## Problems
1) Turn the paragraph beginning "Urban expansion is defined as" in the passage on built-up areas around the Baghdad airport into a short bulleted list that keeps its main facts.
2) Summarize the passage on built-up areas around the Baghdad airport in two sentences.
3) According to the passage on built-up areas around the Baghdad airport, what happens if obstacles proliferate in the areas surrounding an airport?
** start Source **
Impact of Built-up Areas Surrounding the International Baghdad Airport on Aviation Meteorology

The surrounding land – and boundaries of airspace – around airports must remain free of obstacles for aircraft to perform their operations safely at the airport; the airport cannot be used if there is a proliferation of obstacles in those areas. The impact of escalating extreme weather conditions or high-impact weather occurrences in these areas will also be significant; for example, extreme air temperatures and heat waves, and the negative health effects associated with them, are more frequent [Wahab et al. 2022]. Neglecting variations in urban density and potential urban intensification may result in an underestimation of an urban heat island's scale, particularly in a city's densest areas. Intensified urbanization has the potential to elevate temperatures in some of the city's hottest areas, and future research should strive to include more realistic urban expansion scenarios, for example, by using government plans in the design of scenarios [e.g. Nichol et al. 2013; Chapman et al. 2017].

Urban expansion is defined as the physical extension of the geographical footprint of towns, cities, and metropolitan areas into the surrounding countryside, which impacts aircraft during takeoff or landing. It also causes turbulence, which can cause aviation accidents that lead to material and human losses [Kreuz et al. 2017].
** end Source **
** start Recorded data **
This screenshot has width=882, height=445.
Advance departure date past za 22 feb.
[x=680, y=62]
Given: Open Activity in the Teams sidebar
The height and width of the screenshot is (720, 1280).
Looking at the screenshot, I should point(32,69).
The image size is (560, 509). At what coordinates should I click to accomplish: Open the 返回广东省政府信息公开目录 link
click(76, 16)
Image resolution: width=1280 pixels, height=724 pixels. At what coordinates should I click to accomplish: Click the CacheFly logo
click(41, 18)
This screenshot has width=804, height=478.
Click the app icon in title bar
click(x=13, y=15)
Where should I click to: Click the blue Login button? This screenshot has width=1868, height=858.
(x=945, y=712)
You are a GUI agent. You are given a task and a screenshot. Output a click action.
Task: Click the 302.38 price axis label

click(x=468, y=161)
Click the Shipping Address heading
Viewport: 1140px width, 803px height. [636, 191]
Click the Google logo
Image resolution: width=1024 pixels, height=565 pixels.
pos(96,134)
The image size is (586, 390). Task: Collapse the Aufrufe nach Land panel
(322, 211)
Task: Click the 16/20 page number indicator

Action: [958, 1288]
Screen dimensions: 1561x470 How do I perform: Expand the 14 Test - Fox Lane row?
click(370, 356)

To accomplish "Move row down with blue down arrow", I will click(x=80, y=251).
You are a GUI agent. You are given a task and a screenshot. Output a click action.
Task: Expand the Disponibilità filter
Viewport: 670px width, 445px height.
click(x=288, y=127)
** end Recorded data **
## Written responses
1)
- Urban expansion is the physical extension of the geographical footprint of towns, cities, and metropolitan areas into the surrounding countryside.
- It affects aircraft during takeoff or landing.
- It causes turbulence, which can cause aviation accidents with material and human losses.

2) The land and airspace around an airport must stay free of obstacles for safe operations, and urban expansion into the surrounding countryside affects aircraft during takeoff or landing and causes turbulence that can lead to accidents. Extreme weather such as heat waves is becoming more frequent, and ignoring urban density and intensification may cause the scale of an urban heat island to be underestimated.

3) The airport cannot be used.